Automated smart home systems are known. On a regular basis, additional automated controls of devices located within a home are developed, including: automated climate control; automated appliance control; automated lighting; automated security and the like. However, although much development has been made to provide a user with automated means for controlling an environment within the house or an appliance, heretofore, very little has been developed to assess and control the conditions integral to the structure of a house itself.
Moreover, it is very difficult to ascertain a location of a condition in relation to specific features of a house structure, such as, a location of a condition in relation to a kitchen or a bedroom, or a front door.
In addition, traditional methods of using automated design tools, such as AutoDesk™ have been focused on the generation of a design plan for use in construction of a facility, such as a processing plant. An automated design tool may be advantageous in the specifying of building aspects, materials and placement of features. Aspects may include building features, such as walls, ingress/egress, utilities and even equipment. However, usefulness of the design plan in taking concrete actions using, for example, a smart device, is also limited absent a direction of interest from any given point. While determining a position on a coarse scale is known in the art, the required fine-scale position and direction of interest are not.

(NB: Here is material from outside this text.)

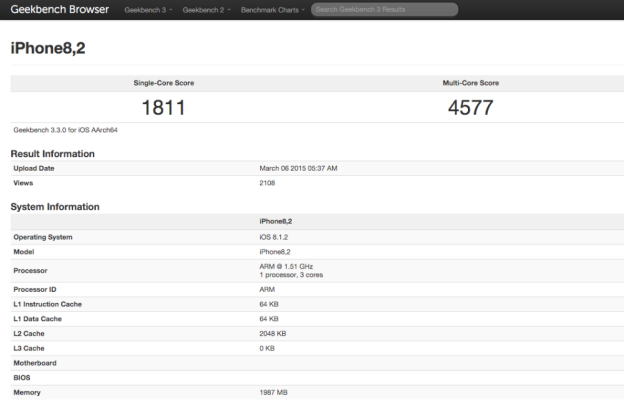Viewport: 624px width, 406px height.
Task: Click the Single-Core Score value 1811
Action: [164, 107]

Similarly, while traditional methods of using automated design tools, such as AutoDesk™, have greatly increased the capabilities of virtual models of facilities, very little has been done to quantify a deployed performance of design features, such as equipment layout, capacity, throughout consumables walls, ingress/egress, windows, ceiling designs, textures, building materials, placement of structural beams, utilities, machinery location, machinery type, machinery capacity equipment. Accurate recreation of such design features in the field requires an indication of both location and direction.
More sophisticated design systems include “virtual reality” models. Virtual reality models may include two dimensional and/or three dimensional views from one or more user selected Vantage Points within the model of the structure. Virtual reality models also require a designation of a Vantage Pont and a direction.